VOP / It is indeed befitting to present the Tiananmen Square Incident in the form of negatives. Other than documenting what had happened through photography as you have mentioned, negatives not only preserve images in its original form, but also hold the potential of development– both of images and of history.

I think the difference between traditional film photography and digital photography is in its physical properties– the photo-sensitive chemicals attach themselves onto films, making them unchangeable. Therefore, digital photography can be edited, but negatives won’t lie. Traditional film photography is a form of documentation, and negatives themselves are the raw evidence of what has happened.

Negatives is a photobook that tries to interact with its readers; readers and use the “invert colors” functions in iPhones, iPads and other digital devices to explore and uncover the historical images and truths in those negatives, in term explore the interesting relationships between traditional film and digital photography.
Xu Yong

Xu Yong

VOP / You have been actively exploring different ways to construct and present images. Even though we still see a lot of the Chinese society in your photographs, your recent works differ greatly from your first series Hu Tong 101 Photos, which was a classical black-and-white series of photographs that documented the traditional Hu Tong culture in Beijing in 1989. How did this change come about? What kind of photography lingo are you searching for?

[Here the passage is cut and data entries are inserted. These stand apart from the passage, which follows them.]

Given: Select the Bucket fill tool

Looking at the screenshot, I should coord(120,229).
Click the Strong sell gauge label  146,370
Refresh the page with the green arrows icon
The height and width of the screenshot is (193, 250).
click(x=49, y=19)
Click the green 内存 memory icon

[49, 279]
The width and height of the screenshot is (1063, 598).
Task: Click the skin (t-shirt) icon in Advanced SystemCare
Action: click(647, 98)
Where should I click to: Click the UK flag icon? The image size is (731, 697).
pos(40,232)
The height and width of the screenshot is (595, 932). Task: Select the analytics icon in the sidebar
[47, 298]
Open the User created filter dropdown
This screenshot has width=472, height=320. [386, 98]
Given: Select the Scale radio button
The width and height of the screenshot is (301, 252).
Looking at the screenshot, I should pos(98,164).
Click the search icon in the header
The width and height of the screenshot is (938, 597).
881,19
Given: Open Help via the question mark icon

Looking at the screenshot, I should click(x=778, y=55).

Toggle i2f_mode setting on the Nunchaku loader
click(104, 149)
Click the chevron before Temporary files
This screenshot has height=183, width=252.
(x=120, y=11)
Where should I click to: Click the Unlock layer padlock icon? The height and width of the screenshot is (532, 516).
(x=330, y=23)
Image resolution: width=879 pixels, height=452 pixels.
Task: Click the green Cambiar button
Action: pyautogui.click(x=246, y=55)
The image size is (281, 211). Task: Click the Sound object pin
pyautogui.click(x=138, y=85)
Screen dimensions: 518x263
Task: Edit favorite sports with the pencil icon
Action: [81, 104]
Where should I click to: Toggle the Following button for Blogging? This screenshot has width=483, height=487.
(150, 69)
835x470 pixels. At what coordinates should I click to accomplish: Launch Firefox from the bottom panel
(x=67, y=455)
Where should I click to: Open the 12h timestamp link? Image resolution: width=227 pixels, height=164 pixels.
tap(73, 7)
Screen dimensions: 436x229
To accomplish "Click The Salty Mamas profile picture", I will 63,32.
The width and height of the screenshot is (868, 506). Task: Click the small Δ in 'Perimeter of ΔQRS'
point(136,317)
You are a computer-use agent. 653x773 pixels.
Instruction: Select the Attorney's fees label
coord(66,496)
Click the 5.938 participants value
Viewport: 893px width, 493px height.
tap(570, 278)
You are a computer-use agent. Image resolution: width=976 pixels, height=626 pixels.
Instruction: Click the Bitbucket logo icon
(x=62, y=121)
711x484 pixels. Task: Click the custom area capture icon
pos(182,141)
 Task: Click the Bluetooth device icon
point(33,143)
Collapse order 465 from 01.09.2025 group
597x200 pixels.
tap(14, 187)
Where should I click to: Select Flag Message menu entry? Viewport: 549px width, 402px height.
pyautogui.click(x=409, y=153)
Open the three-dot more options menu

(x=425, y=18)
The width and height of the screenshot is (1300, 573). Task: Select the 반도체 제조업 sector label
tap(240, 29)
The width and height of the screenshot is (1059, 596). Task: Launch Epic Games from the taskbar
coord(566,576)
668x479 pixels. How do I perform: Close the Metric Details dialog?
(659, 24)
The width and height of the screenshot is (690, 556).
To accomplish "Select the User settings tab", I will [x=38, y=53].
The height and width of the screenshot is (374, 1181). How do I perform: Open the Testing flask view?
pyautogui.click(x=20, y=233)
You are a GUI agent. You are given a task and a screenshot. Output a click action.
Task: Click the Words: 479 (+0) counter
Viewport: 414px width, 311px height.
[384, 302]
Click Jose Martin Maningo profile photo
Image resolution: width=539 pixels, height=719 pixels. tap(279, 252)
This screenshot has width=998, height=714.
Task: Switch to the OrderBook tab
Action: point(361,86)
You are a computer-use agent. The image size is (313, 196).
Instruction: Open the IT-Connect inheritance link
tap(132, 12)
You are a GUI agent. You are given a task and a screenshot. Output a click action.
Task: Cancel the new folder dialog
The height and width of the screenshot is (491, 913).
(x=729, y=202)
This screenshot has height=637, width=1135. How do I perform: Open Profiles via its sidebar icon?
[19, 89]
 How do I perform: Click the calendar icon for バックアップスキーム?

The most important thing is that I do not want to repeat myself or repeat what I have done. Neither do I want to spend my time on stereotypes. How I present my works is related to the nature of the social raw material. My so-called photography lingo is decided by my artistic concepts, and the form of expression is my main consideration. Actually, I have been trying to explore the nature of photography itself, like 18% Grey published in 2010 and the recent Portraits of Friends. That’s where my main interests currently lie. Negatives is also part of this exploration– about the temporal, evidential and physical qualities of photography.

VOP / Very interesting, because Negatives does not just uncover some historical images, but also answers some questions about the nature of photography itself. You mentioned about the temporal, evidential and physical qualities of photography, which coincidentally could also metaphorically be used on reflecting upon the 1989 Student Movement and the problems in the history of the Tiananmen Incident, providing Negatives with multi-layers of interpretation on top of its historical and aesthetic values. The using of the “invert colors” functions you mentioned also suggests a process of active-seeking; only through active-seeking and the colors of history be restored.

I’m very curious about the thought processes that go on in the minds of artists in China when you come across sensitive political issues. It seems like due to the current restrictions in China, much alteration and reservation are needed when dealing with or using politically sensitive materials. What are your thoughts on using and the modification of such materials in contemporary art in China?

As we all know, there are many things that can be done in Taiwan but not Mainland China, like the publication of this photobook. Contemporary art in China is marginalized by the so-called mainstream ideologies and even –ironically– government cultural policies. It is just like the cultural image of Confucianism–which was once totally uprooted yet currently being marketed all around the world– being barely able to represent the development in contemporary China. Yet, the government is unwilling to put in any efforts in helping the development of contemporary arts in China that is currently very vigorous among the people. Instead, it has been keeping a tight lookout, and contemporary artists in China are thus caught in between politics and the market.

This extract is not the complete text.